Four mucins (MUC2, MUC4, MUC12, and MUC20), epidermal growth factor receptor, and 3 mitogen-activated protein kinases (MAPK7, MAPK8IP1, and MAPK8IP2), were correlated negatively with %L (P < .05 for the Pearson correlation coefficient and the Spearman correlation coefficient using either the IRON or the RMA data set). These 8 proteins, each of which are relevant to mucous biology, are remarkable in that almost all of the other correlations with %L are positive, thereby denoting transcripts that are more abundant with EED. In addition, a negative regulatory transcription factor in goblet cells (recombination signal binding protein for immunoglobulin kappa J region) shows a highly significant correlation with %L (P < .01).
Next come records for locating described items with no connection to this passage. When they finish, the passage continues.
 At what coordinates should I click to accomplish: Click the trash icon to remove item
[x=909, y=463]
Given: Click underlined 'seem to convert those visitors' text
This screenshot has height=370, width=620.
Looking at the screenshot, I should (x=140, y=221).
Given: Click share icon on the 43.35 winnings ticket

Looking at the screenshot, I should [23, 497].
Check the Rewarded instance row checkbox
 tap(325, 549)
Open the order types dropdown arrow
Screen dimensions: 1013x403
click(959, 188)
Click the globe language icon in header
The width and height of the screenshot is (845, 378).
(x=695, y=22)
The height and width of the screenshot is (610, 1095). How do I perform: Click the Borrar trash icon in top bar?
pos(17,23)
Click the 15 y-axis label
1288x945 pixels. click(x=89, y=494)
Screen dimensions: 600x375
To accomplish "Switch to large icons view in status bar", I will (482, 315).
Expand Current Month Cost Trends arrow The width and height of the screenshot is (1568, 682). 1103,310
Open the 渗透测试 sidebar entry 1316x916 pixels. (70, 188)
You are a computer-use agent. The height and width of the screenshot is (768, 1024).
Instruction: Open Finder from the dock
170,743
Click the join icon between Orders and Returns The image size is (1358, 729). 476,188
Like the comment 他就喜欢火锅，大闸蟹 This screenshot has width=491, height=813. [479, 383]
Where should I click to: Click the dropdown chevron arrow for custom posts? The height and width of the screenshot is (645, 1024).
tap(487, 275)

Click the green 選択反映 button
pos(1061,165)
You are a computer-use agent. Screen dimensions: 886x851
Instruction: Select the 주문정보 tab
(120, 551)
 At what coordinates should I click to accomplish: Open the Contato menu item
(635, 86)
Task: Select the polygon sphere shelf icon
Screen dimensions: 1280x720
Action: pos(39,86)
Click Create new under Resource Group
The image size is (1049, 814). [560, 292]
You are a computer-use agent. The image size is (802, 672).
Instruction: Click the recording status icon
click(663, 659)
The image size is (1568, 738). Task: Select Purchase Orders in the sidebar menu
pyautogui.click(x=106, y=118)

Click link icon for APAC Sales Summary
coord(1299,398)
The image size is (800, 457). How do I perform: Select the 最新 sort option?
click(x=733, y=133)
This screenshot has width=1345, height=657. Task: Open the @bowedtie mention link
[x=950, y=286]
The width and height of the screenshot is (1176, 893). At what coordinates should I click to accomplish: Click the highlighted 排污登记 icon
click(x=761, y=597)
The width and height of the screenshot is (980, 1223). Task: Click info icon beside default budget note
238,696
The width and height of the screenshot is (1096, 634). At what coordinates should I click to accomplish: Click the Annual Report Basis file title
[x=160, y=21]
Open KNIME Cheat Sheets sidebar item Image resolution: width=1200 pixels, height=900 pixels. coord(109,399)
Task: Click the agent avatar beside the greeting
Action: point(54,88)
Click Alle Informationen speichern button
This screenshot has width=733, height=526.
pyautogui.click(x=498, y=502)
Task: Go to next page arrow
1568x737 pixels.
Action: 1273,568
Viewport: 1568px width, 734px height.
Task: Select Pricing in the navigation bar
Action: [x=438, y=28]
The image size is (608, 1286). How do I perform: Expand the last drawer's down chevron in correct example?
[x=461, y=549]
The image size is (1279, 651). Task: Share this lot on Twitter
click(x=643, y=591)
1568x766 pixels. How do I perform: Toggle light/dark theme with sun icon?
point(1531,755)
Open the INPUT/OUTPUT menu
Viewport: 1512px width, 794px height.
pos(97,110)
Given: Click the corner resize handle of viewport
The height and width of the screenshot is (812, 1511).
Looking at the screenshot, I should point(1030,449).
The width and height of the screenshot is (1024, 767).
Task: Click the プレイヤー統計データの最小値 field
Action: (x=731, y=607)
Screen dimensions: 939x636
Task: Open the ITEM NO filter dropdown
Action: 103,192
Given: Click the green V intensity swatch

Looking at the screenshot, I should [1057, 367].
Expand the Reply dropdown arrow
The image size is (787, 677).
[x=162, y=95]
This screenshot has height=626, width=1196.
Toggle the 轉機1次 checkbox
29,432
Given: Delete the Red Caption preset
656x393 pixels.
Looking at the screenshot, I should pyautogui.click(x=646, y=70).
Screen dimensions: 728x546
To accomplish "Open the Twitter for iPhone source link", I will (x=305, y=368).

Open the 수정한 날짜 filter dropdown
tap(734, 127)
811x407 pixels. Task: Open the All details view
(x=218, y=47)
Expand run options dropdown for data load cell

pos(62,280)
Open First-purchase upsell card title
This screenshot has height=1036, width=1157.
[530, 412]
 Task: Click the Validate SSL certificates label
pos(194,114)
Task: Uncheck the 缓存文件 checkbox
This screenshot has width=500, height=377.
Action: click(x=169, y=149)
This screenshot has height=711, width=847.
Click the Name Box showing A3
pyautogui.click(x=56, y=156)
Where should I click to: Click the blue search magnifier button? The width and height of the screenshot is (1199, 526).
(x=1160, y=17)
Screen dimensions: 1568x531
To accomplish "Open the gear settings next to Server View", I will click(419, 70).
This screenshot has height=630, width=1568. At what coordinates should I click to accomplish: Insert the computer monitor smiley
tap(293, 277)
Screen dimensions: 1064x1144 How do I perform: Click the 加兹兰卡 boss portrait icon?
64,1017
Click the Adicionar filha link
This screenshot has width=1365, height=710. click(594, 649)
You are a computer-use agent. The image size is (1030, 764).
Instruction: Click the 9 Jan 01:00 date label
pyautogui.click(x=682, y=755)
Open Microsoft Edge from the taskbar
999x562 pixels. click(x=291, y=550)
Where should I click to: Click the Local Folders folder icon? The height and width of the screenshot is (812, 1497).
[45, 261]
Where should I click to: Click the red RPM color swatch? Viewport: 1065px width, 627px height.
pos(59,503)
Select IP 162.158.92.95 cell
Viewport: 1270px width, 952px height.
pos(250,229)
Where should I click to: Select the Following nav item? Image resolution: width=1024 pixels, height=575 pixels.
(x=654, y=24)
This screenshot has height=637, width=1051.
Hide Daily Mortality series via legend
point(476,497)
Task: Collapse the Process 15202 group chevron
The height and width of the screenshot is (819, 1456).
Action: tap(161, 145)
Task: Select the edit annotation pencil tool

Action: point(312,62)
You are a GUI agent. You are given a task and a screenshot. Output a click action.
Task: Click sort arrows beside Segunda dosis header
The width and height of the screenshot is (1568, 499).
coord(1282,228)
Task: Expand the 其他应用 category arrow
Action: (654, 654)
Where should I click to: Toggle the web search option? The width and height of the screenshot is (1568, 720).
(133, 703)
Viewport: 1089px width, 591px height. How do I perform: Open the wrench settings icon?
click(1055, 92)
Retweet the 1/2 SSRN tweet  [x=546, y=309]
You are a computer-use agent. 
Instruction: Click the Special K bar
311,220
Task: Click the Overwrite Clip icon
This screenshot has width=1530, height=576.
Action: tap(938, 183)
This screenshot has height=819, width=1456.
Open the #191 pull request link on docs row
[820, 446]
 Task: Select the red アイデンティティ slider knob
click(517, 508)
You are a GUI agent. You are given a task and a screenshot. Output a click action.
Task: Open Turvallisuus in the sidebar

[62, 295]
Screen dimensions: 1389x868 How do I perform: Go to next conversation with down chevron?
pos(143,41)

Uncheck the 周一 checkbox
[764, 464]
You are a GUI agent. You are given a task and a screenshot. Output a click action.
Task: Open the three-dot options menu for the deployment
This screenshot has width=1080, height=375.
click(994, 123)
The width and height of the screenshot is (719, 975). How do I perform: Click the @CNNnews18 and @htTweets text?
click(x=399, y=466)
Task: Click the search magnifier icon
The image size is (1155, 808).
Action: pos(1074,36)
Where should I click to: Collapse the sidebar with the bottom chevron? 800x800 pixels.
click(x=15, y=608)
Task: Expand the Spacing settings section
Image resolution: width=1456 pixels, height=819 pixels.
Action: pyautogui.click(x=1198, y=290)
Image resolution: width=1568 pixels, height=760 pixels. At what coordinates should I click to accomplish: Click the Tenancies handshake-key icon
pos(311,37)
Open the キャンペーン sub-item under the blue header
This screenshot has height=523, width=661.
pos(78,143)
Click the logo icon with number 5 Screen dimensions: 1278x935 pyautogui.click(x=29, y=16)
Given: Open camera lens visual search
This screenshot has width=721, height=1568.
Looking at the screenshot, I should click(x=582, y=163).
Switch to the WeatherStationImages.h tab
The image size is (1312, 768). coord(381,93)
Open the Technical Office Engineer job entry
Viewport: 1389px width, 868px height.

Linear growth data over the subsequent 3 months after stool sampling were available from 213 of the 259 children, and expressed as dHAZ to normalize for age. Among the 51 common transcripts associated with %L, 17 also were correlated with dHAZ after normalization with either RMA or IRON (AQP9, CLEC7A, FCGR2A, FCGR3B, IFTM1, IFITM2, IFTM3, LYN, LYZ, MNDA, MSN, NCF2, PLEK, PROK2, S100A8, SAMSN1, and SELL) (Table 3). Among the 12 genes that reside in KEGG pathways that are overexpressed, 6 of these correlated with dHAZ.
Discussion
In this study the human transcriptome was assessed in individual fecal samples. Previously, host fecal RNA analyses had been performed in samples that were aggregated from similar subjects, to allow for larger amounts of RNA available for analyses
Our findings suggest that the 25mer, high-density microarray technology coupled with careful fecal specimen collection and a conservative RNA isolation method allows for interrogation of the gut transcriptome. The extensive, whole human transcriptome, nature of the read-outs, and the ability to quantify signals and discern nonrandom pathways lends credence to using transcript capture, rather than sequencing or more tedious and potentially biased specific transcript quantitative PCR, for host organ analysis in stool.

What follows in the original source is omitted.